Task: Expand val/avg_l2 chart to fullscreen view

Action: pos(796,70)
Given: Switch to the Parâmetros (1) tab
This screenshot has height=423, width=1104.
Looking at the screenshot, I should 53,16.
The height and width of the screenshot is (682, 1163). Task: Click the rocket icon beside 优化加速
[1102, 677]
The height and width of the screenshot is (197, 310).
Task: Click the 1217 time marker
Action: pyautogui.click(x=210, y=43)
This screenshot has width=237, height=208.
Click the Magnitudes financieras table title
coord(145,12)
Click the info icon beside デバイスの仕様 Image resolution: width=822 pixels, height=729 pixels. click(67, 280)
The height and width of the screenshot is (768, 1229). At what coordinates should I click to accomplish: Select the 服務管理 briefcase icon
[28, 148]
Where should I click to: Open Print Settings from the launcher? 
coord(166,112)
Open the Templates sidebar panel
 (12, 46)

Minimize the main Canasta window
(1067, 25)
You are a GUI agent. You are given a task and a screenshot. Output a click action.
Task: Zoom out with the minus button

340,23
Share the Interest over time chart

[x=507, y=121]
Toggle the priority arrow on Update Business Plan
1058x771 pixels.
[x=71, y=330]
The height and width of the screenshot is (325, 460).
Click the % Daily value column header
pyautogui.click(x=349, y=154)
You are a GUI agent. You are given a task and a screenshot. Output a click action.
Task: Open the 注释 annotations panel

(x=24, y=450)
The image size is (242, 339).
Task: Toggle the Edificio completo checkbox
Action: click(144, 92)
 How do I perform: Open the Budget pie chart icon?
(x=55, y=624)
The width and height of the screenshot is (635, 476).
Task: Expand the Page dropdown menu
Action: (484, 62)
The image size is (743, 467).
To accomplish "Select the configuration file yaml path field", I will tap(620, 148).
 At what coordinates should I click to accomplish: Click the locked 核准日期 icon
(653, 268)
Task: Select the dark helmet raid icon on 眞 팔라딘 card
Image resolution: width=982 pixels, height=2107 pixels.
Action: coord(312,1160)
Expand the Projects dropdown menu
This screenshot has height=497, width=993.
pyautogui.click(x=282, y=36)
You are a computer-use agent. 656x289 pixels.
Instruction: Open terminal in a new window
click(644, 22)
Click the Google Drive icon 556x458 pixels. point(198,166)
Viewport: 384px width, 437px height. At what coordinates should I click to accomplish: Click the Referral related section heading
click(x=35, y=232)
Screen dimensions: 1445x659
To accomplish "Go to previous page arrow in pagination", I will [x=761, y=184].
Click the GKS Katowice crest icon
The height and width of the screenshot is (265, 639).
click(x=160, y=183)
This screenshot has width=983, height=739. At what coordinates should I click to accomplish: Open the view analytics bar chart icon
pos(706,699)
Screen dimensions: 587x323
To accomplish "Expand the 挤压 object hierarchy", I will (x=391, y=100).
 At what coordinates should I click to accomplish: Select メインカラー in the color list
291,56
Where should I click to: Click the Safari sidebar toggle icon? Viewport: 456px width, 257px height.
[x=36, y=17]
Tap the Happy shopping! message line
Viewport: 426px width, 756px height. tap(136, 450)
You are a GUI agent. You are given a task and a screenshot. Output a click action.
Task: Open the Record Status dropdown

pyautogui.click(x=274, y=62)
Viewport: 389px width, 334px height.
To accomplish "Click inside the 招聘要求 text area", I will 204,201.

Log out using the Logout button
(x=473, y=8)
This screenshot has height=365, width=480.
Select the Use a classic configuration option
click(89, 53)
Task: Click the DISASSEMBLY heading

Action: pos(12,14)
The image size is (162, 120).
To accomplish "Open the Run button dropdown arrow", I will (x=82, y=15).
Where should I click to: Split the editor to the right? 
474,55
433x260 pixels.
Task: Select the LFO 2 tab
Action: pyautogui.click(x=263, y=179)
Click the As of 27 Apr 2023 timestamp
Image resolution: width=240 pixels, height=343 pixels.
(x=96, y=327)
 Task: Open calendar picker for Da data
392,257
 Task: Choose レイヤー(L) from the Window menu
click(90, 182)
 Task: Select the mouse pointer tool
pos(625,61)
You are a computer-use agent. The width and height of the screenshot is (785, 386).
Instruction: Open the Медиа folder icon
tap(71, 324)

*ACTION ITEM*
In the listing, find every line with the word "dimensions" and return it.

*TASK RESPONSE*
Screen dimensions: 1445x659
Screen dimensions: 587x323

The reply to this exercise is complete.